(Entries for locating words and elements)
## BEGIN
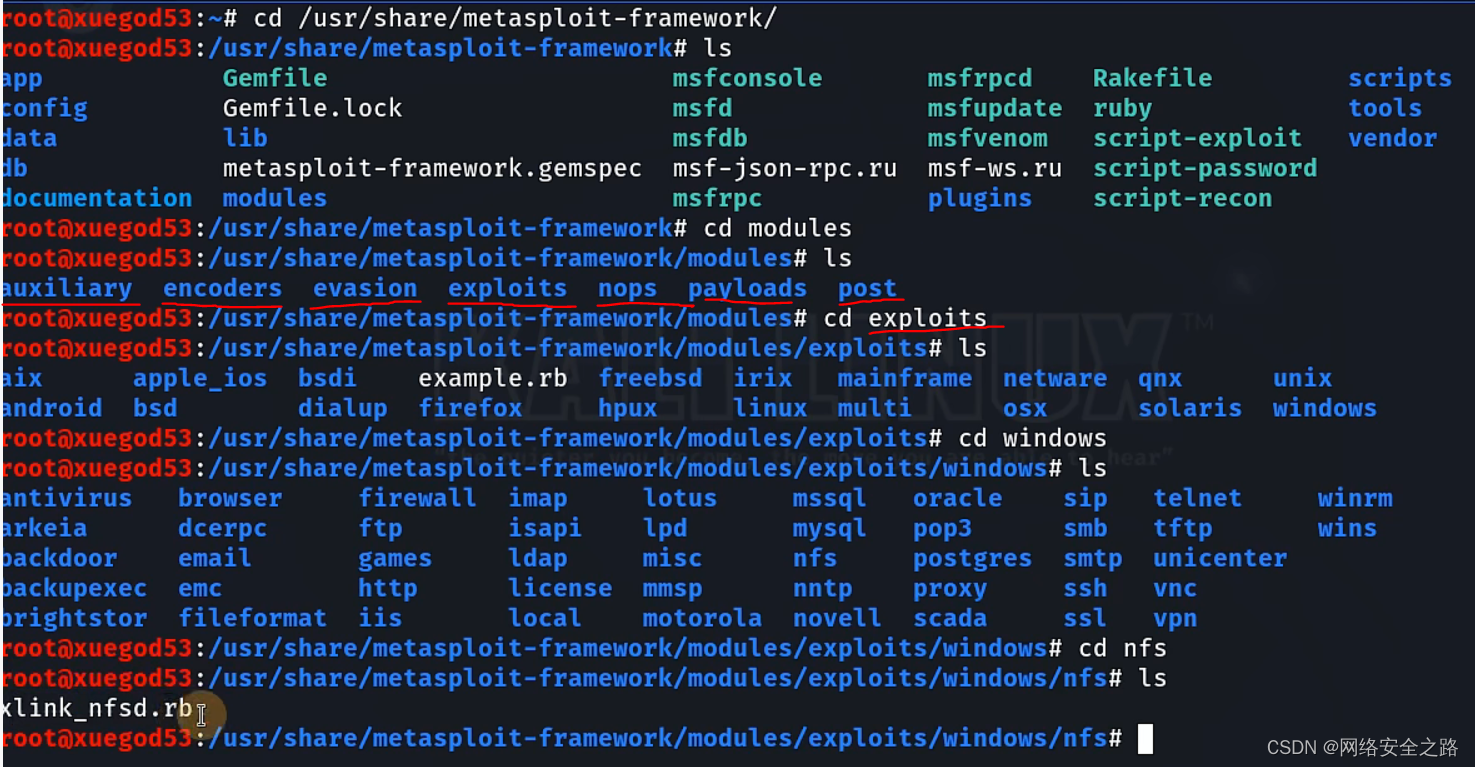Select the root@xuegod53 prompt on the last line
1475x767 pixels.
coord(95,737)

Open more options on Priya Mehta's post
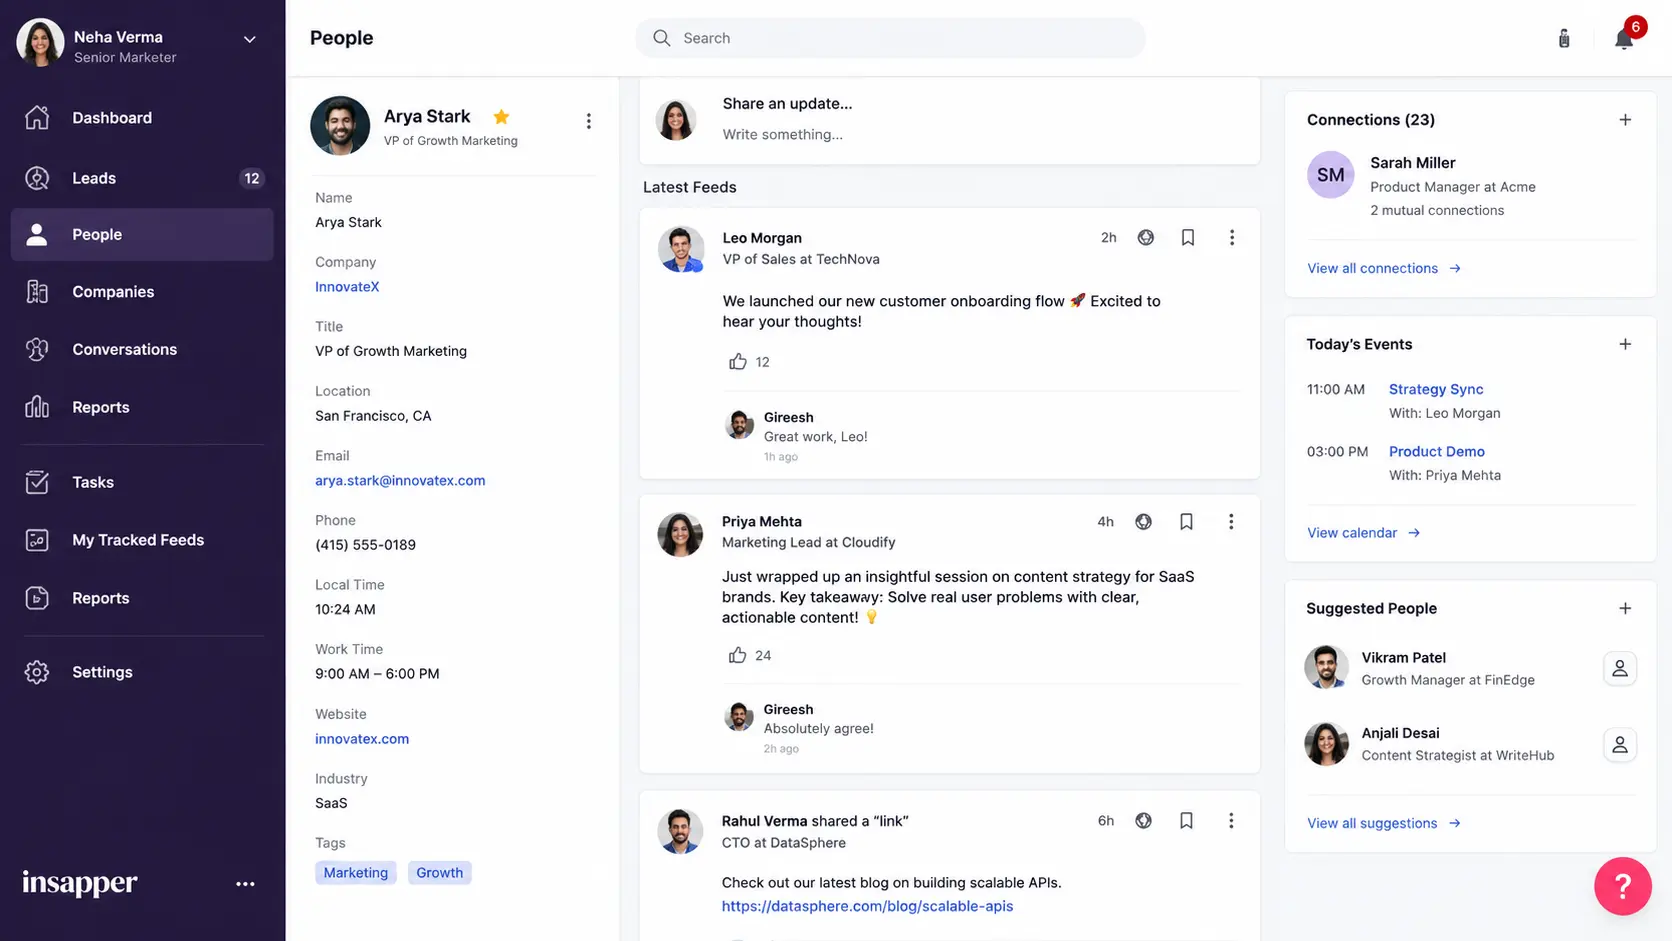(1231, 522)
## END
Problem requirements.
Which lines in the listing contain the word "options"? Gather each of them and copy it out in full.

Result for this exercise.
Open more options on Priya Mehta's post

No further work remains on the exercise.